> Record excerpts:
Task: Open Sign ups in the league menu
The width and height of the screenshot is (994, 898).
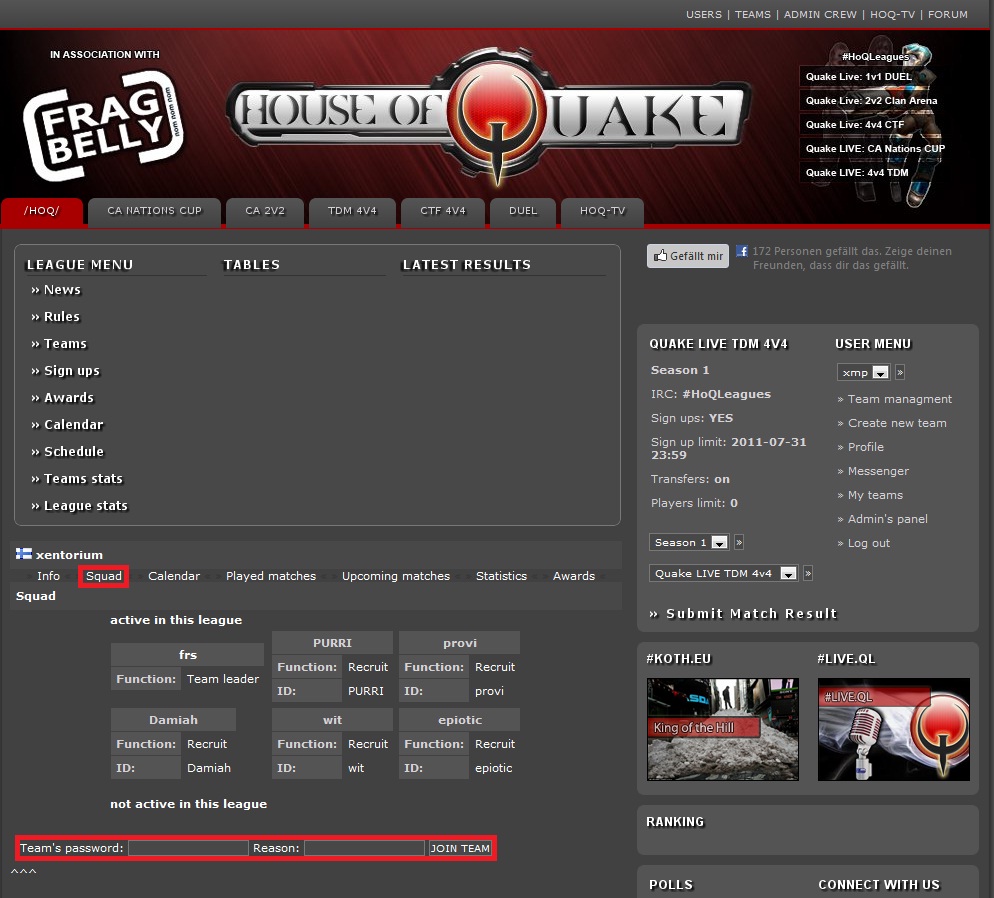Action: click(x=71, y=370)
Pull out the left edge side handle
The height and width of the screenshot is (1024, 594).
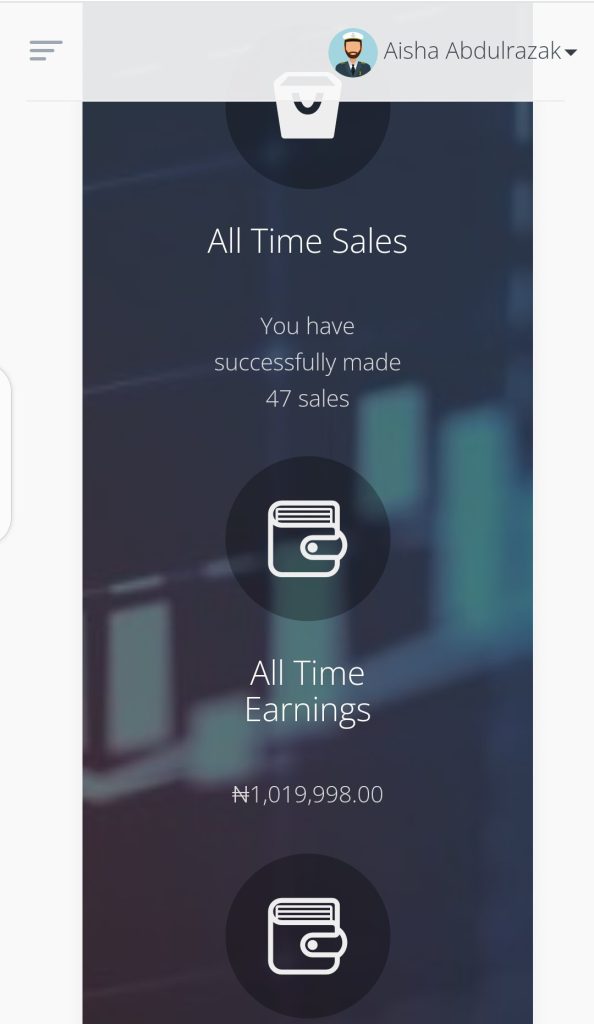[5, 455]
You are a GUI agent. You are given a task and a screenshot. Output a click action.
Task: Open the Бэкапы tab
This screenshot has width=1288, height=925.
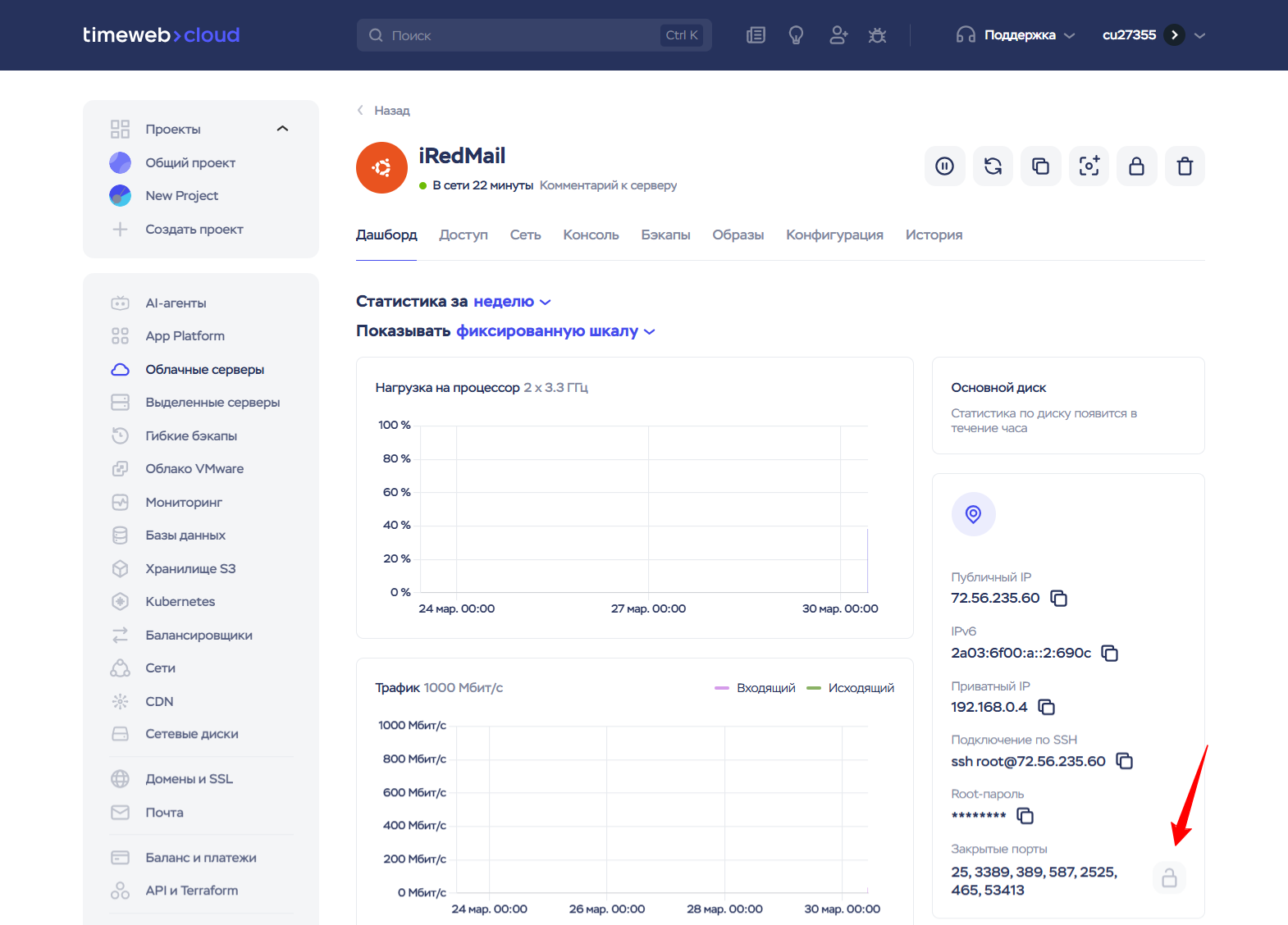pos(665,235)
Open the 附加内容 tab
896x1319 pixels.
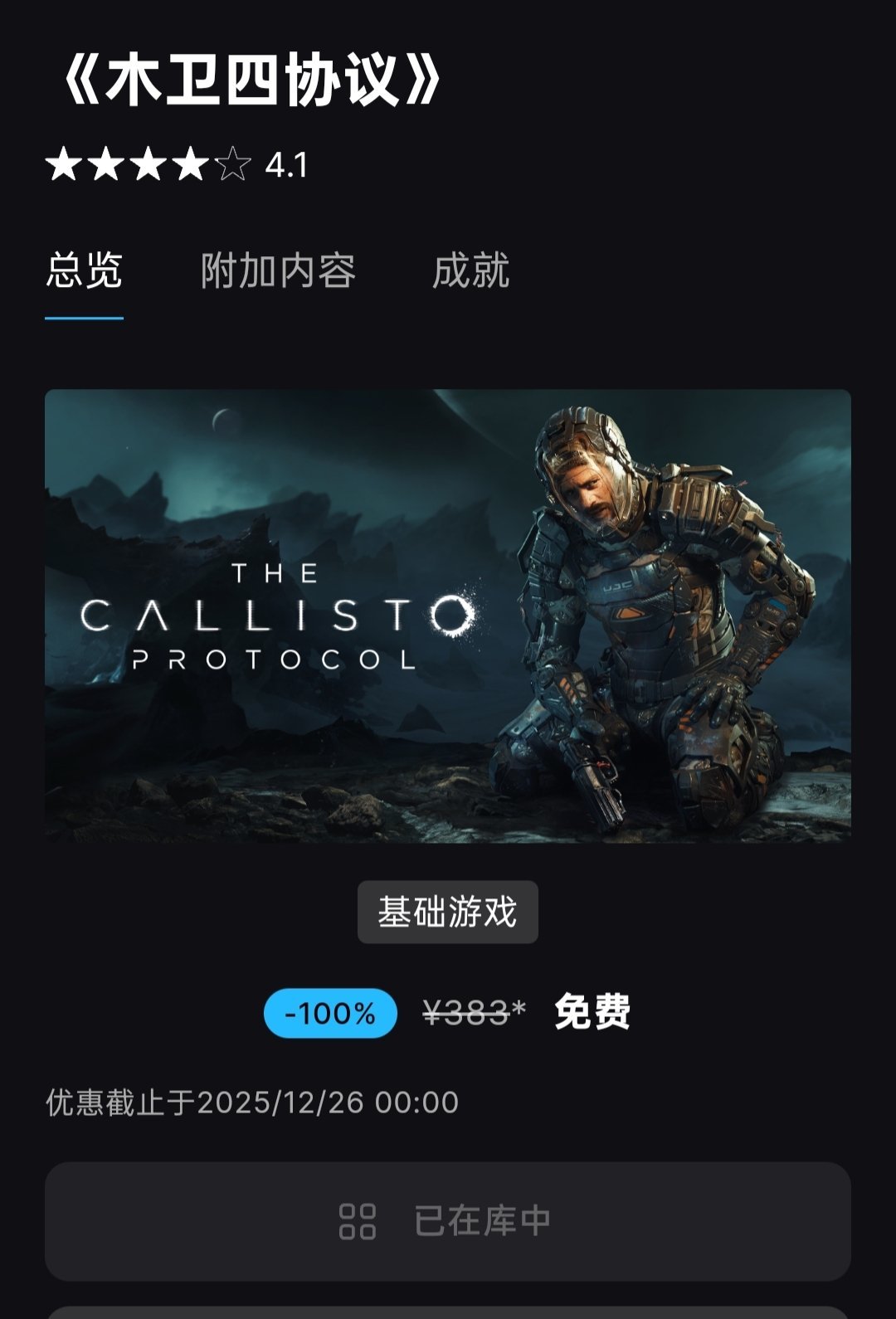pos(278,271)
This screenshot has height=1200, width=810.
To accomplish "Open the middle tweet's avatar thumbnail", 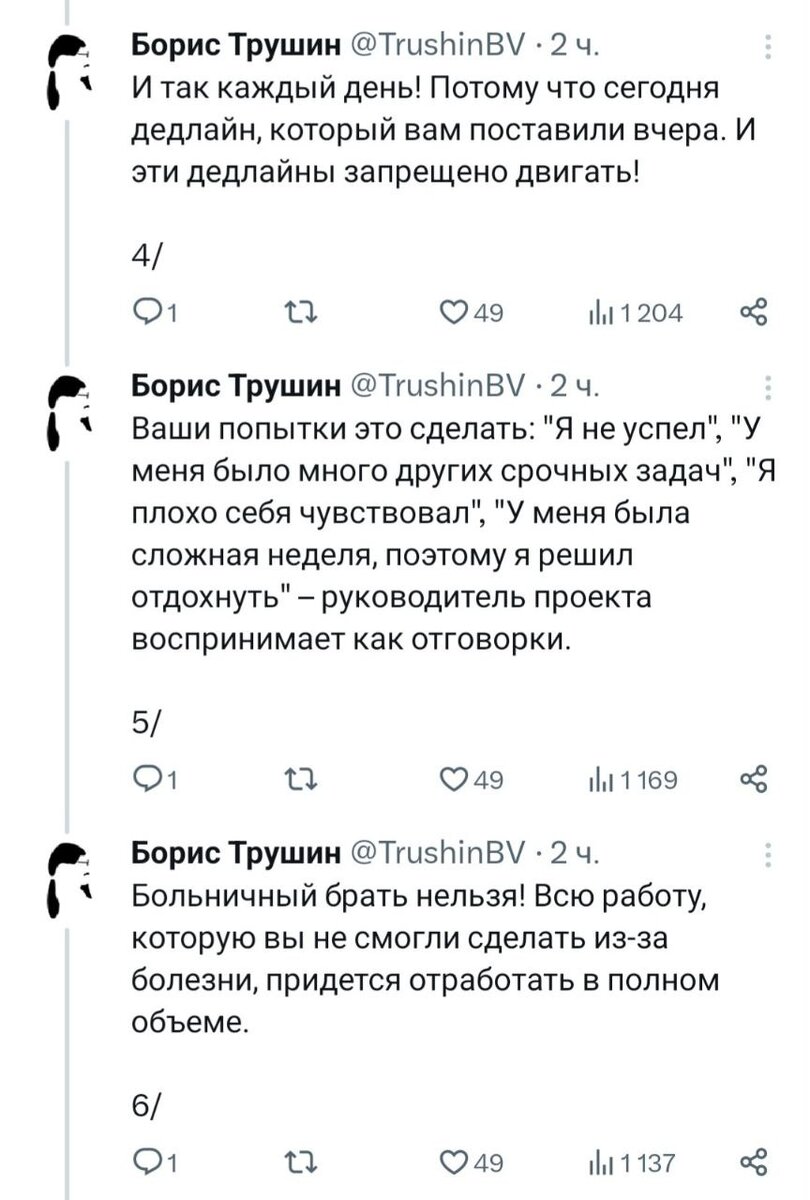I will [70, 405].
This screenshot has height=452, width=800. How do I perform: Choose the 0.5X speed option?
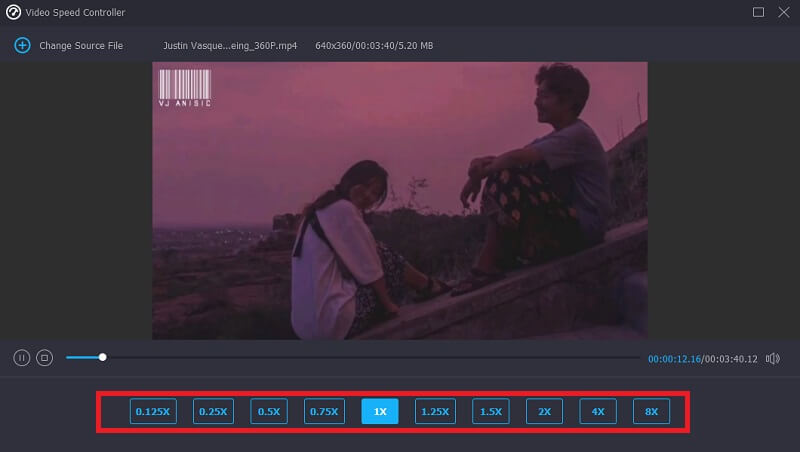[268, 411]
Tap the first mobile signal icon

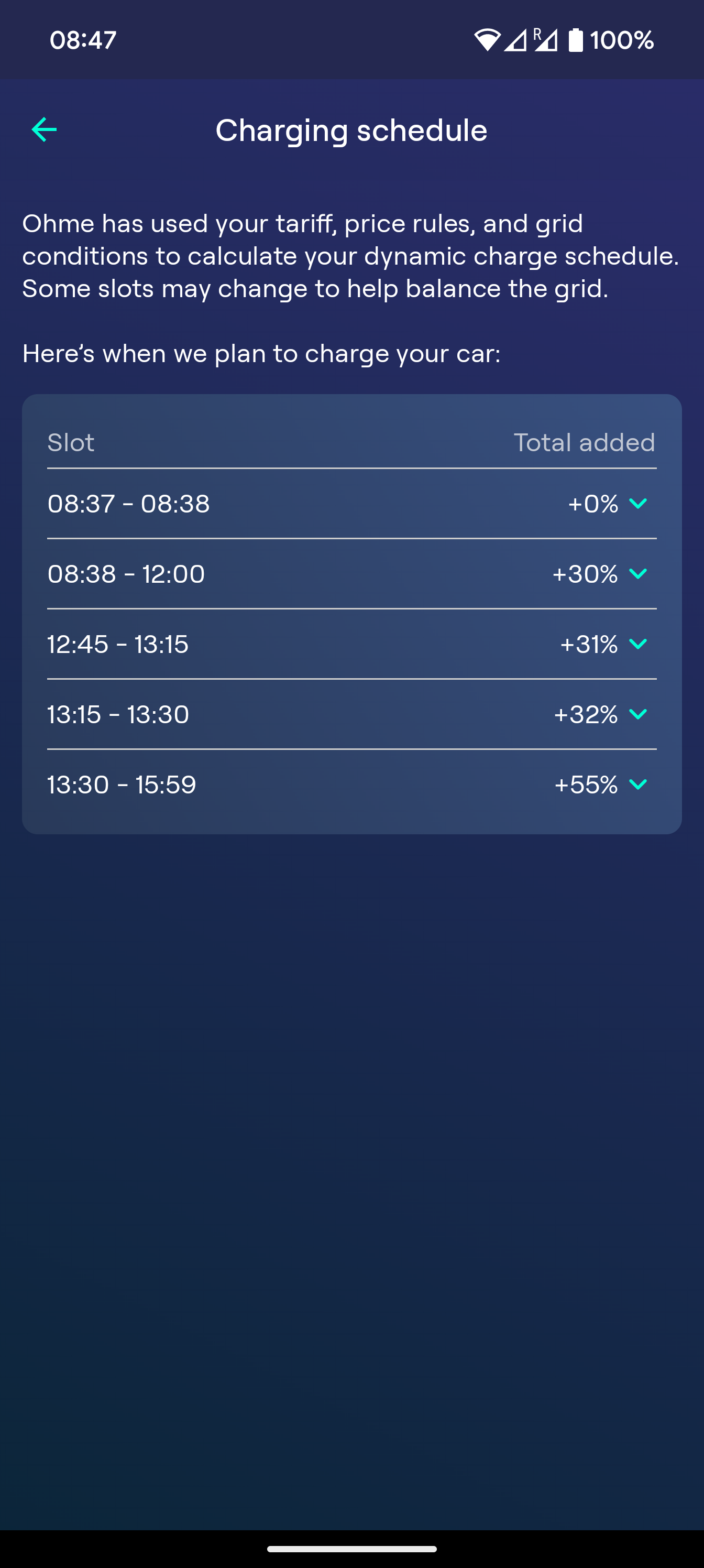(515, 40)
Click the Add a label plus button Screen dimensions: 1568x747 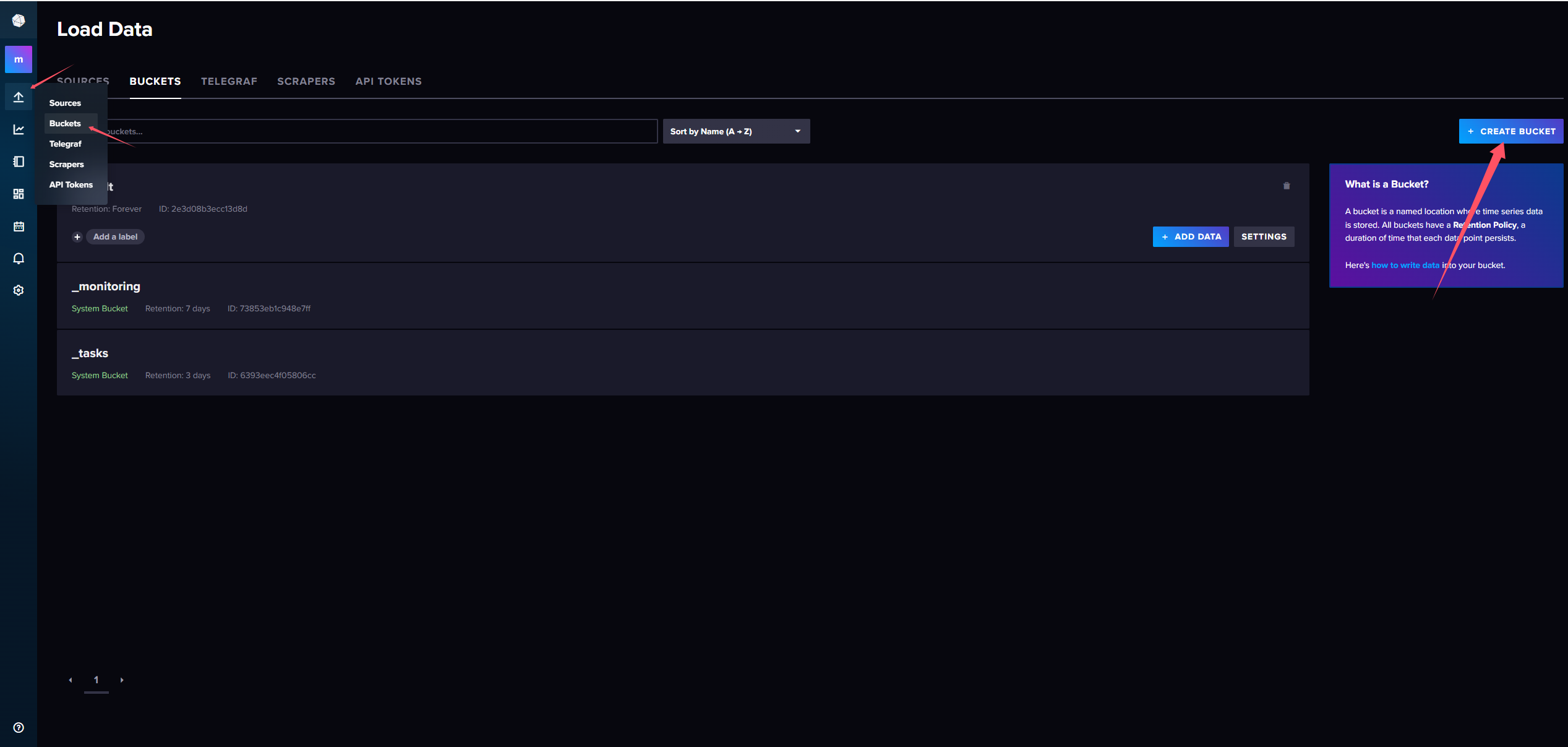coord(77,237)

> What is needed: Copy out the records from the very first line through the line that contains "pos(278,271)", keeping both ends, and leave the pictures out of your answer.

> Task output:
Task: Open Sign ups in the league menu
The width and height of the screenshot is (994, 898).
Action: click(x=71, y=370)
Pull out the left edge side handle
The height and width of the screenshot is (1024, 594).
[5, 455]
You are a GUI agent. You are given a task and a screenshot. Output a click action.
Task: Open the Бэкапы tab
This screenshot has width=1288, height=925.
pos(665,235)
Open the 附加内容 tab
896x1319 pixels.
pos(278,271)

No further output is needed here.